DOCUMENT SECTION =>
Exercise 4
{ ... student name ??? ... Account bi141s?? ...}
{A. Searching with BLAST}
{1. Find sequences to use. Record the URLs and residue
numbers for the sequences in your Notebook.}
{2. Peruse the BLAST site at NCBI.}
{3. Use the DNA sequence with BLASTN and the DNA nr database.
Include representative parts of the BLASTN output in your Notebook.}
{4. Use the DNA sequence with BLASTX and BLOSUM62 matrix
and Protein nr database}
{5. Use the protein sequence with BLASTP and Protein
nr database. Choose 100 descriptions and 100 alignments in the
Format options}
{Save the "One-liner" description and the Alignment
for the WORST hit found ... this will be used in Part C below}
{6. Do BLASTP runs using the distance matrices PAM30,
PAM70, BLOSUM45, and BLOSUM80.}
{B. BLASTP run, using FILTER and the MTG8 protein sequence}
{1. Retrieve the URL for the MTG8 protein sequence corresponding
to Genbank accession number D14820}
{2. Do a BLASTP run using the BLOSUM62 matrix and no
FILTER options.}
{3. Do a BLASTP run using the BLOSUM62 matrix and FILTER}
{C. Comparison to dynamic programming alignments for
proteins}
{1. Use the saved matching protein sequence from the
BLAST protein sequence searches in Part A4 above}
{2. Align this protein sequence to your query using the
GCG BESTFIT program.}
{3. Evaluate the significance of the alignment using
the randomization option of BESTFIT.}
{D. Psi-BLAST run}
{1. Use the Protein Sequence from above with First Iteration
of Psi-BLAST and Protein nr database}
{2. Continue the PSI-BLAST run by doing the Second Iteration}
{3. Continue to do Psi-BLAST Iterations until Stabilization
of Hits}
{E. Questions}
- 1. Did you have any problems finding cognate protein and
DNA sequences starting with the SwissProt Accession Numbers given
in Part A1 of this Exercise? If so, what were they?
- 2. What are the primary functions of the separate BLAST format
Web page?
- 3. What are the four primary elements of the BLAST output
file?
- 4. Answer the questions given in Exercise 4, Parts A, B,
C, and D, and put your answers in the appropriate place above.
- 5. In the BLAST programs, what are the meanings of the following
terms: w, T, HSP, S ?
- 6. How are w and T determined? How does this determination
differ between DNA and protein searches?

REQUIRED ACTIONS =>
• 1. In the BLAST exercise, what GenBank accession number corresponds to the MTG8 protein sequence?
• 2. Repeat the part of the BLAST exercise that begins at the words "- 4. Answer" and stops after "and protein searches?".
• 3. Write the next part of the BLAST exercise, picking up after its final line.
The items that come next have no connection to the BLAST exercise.

DATA TO EXAMINE =>

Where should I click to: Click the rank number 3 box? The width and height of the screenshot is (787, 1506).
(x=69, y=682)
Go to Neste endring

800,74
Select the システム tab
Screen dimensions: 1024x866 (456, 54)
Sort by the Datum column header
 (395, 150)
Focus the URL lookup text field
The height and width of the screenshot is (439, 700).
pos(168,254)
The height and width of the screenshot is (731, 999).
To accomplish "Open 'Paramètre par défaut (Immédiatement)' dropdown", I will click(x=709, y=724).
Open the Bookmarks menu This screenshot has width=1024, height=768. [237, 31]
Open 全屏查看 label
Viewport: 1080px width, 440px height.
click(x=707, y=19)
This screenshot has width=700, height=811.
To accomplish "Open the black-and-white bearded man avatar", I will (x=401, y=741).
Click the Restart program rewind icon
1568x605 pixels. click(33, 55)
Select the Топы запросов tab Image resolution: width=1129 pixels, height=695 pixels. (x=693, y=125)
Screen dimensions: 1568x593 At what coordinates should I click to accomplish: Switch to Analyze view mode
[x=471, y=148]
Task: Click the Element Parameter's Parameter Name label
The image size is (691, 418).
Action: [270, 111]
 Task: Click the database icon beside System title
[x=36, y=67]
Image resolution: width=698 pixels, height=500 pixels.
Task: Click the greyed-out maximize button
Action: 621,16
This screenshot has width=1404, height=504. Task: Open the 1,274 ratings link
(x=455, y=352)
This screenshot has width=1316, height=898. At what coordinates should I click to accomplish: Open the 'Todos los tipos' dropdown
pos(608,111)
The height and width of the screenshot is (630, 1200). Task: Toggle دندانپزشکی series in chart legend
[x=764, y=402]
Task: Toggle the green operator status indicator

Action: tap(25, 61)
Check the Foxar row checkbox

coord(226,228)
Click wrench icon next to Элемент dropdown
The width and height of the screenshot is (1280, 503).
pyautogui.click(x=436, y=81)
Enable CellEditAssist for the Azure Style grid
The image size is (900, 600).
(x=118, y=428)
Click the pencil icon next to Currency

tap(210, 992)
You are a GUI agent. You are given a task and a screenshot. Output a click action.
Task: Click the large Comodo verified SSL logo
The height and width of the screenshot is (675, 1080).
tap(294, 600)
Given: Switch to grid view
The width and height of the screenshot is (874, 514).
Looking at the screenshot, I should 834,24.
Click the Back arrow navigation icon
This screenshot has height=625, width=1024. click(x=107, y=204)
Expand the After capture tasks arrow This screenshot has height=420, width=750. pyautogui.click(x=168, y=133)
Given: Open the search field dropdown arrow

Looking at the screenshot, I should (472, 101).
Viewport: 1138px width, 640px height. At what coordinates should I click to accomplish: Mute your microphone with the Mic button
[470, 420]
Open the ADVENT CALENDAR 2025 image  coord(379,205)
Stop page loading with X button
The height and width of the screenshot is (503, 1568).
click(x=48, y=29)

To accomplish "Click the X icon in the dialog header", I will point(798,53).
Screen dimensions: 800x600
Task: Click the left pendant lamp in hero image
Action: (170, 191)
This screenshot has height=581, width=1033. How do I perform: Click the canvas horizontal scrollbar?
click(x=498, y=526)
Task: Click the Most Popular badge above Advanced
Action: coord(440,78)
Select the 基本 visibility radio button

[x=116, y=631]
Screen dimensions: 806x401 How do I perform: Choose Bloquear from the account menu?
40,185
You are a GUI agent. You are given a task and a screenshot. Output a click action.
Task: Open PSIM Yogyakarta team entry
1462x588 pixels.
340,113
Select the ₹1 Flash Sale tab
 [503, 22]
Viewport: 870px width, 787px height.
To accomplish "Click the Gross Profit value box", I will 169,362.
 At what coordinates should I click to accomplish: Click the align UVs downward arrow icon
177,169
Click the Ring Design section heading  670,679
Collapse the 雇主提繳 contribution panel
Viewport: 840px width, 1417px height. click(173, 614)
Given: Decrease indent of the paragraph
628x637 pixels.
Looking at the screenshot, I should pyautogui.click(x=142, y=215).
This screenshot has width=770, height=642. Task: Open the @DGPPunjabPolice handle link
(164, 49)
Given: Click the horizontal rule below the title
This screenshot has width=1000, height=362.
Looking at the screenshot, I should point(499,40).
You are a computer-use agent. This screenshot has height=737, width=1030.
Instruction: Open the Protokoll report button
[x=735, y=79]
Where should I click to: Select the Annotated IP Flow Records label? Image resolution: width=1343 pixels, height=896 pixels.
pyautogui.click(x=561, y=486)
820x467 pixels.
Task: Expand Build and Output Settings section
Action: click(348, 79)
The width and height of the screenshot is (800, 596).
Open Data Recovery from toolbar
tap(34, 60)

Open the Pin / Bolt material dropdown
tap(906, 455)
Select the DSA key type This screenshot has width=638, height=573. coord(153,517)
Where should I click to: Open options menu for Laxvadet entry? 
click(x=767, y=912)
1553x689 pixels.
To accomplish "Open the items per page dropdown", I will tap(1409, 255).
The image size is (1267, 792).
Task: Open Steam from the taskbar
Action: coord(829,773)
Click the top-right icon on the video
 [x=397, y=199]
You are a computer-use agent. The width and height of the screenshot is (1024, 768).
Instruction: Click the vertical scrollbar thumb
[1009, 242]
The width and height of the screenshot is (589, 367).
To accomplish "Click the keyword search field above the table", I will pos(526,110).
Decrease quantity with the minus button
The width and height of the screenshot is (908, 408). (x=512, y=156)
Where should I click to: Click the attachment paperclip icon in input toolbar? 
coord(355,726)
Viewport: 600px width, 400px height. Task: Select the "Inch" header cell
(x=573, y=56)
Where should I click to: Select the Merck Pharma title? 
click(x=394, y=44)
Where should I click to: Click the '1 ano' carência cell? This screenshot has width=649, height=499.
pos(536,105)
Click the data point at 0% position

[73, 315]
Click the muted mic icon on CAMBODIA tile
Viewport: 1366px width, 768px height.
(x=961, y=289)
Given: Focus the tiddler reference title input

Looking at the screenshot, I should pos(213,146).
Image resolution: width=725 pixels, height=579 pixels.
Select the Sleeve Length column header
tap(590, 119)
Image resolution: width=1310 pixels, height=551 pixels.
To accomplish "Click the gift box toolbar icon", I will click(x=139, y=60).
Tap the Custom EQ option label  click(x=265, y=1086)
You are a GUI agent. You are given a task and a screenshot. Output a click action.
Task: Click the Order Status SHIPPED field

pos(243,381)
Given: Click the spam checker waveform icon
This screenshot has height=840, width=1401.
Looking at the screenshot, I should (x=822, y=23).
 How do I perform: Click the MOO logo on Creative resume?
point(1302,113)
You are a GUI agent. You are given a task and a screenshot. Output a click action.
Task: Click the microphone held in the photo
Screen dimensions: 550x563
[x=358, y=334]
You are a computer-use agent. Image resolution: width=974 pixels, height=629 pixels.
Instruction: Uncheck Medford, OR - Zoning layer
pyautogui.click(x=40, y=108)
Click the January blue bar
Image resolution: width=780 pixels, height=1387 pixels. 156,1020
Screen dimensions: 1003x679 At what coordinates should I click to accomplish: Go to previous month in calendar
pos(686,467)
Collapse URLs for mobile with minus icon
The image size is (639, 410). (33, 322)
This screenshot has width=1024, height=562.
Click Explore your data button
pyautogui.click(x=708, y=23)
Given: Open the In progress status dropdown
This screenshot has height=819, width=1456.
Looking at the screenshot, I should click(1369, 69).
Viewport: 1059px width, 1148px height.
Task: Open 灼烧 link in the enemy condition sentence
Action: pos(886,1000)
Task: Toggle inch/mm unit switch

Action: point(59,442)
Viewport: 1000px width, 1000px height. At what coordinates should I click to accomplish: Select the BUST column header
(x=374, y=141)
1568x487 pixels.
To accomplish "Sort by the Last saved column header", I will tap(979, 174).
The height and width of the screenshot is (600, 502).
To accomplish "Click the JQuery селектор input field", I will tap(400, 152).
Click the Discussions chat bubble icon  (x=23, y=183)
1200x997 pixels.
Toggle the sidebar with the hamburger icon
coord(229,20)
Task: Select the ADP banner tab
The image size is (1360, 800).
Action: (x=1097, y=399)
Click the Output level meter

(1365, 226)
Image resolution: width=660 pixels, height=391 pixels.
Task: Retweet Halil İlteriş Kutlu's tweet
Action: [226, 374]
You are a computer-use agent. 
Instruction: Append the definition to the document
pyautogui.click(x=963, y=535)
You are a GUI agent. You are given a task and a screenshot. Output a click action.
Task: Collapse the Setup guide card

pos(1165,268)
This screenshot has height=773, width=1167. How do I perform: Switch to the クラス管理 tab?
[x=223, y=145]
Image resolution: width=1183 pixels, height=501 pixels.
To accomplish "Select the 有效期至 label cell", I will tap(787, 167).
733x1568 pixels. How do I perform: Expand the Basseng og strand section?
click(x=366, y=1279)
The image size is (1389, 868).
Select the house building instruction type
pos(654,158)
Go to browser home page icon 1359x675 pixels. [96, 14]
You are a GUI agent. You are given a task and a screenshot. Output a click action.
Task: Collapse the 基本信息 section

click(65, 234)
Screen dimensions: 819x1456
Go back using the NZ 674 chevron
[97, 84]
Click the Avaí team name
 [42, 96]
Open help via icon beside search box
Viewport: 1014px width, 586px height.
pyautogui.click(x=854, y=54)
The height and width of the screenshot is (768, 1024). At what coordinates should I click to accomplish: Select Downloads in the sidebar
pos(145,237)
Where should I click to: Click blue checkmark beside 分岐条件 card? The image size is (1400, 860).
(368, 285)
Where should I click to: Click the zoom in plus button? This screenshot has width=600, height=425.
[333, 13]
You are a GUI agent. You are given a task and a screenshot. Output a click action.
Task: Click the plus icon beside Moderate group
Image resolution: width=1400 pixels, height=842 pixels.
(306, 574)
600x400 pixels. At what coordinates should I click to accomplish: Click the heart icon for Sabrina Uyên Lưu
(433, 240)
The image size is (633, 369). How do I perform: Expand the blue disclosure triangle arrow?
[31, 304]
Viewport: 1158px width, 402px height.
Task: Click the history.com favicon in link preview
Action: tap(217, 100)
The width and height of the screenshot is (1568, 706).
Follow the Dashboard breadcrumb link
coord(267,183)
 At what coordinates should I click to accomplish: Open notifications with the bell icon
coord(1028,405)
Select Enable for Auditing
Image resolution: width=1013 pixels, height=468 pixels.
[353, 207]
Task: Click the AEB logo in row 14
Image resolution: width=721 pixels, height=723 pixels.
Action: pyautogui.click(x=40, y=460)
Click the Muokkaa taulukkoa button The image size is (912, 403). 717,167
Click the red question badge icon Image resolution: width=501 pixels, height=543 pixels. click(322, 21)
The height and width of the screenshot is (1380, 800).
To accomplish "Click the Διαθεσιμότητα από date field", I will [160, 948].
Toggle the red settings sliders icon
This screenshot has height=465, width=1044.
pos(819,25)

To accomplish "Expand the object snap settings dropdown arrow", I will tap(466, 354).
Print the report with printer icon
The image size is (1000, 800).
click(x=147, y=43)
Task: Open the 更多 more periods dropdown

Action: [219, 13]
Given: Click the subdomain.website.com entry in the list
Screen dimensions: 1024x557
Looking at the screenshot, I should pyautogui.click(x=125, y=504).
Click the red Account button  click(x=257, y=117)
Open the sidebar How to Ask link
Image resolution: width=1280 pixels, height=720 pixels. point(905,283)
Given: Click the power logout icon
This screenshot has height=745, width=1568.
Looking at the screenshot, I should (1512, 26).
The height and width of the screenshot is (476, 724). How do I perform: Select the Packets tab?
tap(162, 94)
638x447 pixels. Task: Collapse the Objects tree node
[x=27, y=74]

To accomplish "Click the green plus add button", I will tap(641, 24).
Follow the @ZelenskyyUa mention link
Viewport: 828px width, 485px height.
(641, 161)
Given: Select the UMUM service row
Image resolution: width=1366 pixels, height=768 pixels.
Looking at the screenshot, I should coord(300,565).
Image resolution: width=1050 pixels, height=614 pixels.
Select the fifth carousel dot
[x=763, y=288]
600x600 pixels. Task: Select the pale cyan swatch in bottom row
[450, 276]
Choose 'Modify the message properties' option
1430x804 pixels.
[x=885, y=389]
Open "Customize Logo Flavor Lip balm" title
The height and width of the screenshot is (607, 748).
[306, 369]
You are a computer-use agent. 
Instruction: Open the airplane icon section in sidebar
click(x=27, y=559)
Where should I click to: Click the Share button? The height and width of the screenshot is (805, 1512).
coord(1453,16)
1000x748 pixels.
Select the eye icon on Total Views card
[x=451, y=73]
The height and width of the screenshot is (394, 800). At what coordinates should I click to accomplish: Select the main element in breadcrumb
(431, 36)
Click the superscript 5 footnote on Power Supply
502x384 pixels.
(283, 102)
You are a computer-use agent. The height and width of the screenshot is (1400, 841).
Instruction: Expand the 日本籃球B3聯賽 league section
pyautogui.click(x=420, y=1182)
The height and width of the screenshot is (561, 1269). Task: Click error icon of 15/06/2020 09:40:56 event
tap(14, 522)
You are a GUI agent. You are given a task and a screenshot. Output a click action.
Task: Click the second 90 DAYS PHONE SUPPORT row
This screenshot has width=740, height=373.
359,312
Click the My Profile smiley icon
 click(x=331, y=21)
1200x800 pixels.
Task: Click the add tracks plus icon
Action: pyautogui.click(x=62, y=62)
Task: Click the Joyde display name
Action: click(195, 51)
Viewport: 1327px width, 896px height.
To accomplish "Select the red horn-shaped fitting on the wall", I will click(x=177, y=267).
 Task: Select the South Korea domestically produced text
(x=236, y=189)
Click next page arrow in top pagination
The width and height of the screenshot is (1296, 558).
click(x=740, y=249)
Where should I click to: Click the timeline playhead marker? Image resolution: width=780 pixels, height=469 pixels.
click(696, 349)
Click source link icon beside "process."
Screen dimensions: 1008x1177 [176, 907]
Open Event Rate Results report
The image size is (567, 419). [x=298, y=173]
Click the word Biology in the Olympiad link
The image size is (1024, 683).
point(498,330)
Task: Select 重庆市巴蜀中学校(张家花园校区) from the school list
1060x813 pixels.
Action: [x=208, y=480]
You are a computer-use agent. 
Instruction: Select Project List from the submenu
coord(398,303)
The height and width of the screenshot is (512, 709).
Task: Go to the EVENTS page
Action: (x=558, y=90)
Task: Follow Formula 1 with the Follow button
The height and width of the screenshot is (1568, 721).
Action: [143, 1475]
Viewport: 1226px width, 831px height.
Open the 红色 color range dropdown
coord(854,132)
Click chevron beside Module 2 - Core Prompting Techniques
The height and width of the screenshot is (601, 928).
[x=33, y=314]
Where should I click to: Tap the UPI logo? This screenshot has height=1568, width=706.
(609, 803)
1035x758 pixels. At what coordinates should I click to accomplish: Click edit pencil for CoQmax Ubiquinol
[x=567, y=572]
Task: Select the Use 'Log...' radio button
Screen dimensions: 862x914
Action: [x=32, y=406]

ANSWERS FOR THIS EXERCISE =>
• 1. D14820

• 2.
- 4. Answer the questions given in Exercise 4, Parts A, B,
C, and D, and put your answers in the appropriate place above.
- 5. In the BLAST programs, what are the meanings of the following
terms: w, T, HSP, S ?
- 6. How are w and T determined? How does this determination
differ between DNA and protein searches?

• 3.
- 7. What is the EXPECT parameter? How is this related to S?
How is this related to "sensitivity" and "specificity"
issues?
- 8. Speed is a major reason for the development of BLAST 2.0
(Gapped-BLAST). Why is there a speed problem with BLAST 1.0?
- 9. BLAST 2.0 runs overall about 3-fold faster than BLAST.
What factors, positive and negative, contribute to this overal
3-fold increase in speed?
- 10. What are the two major innovations in Gapped-BLAST as
compared with BLAST?
- 11. What is meant by "filtering"? What types of
sequences does one often wish to "filter"? What types
of sequences can the BLAST server at NCBI filter? What is the
basis of the SEG algorithm, and what types of sequences does
it filter? What is the basis of the XNU algorithm, and what types
of sequences does it filter?
- 12. What is a bit of information? How many bits of information
are there in a given amino acid? What does this mean? Calculate
how many bits of information there are in the number 100.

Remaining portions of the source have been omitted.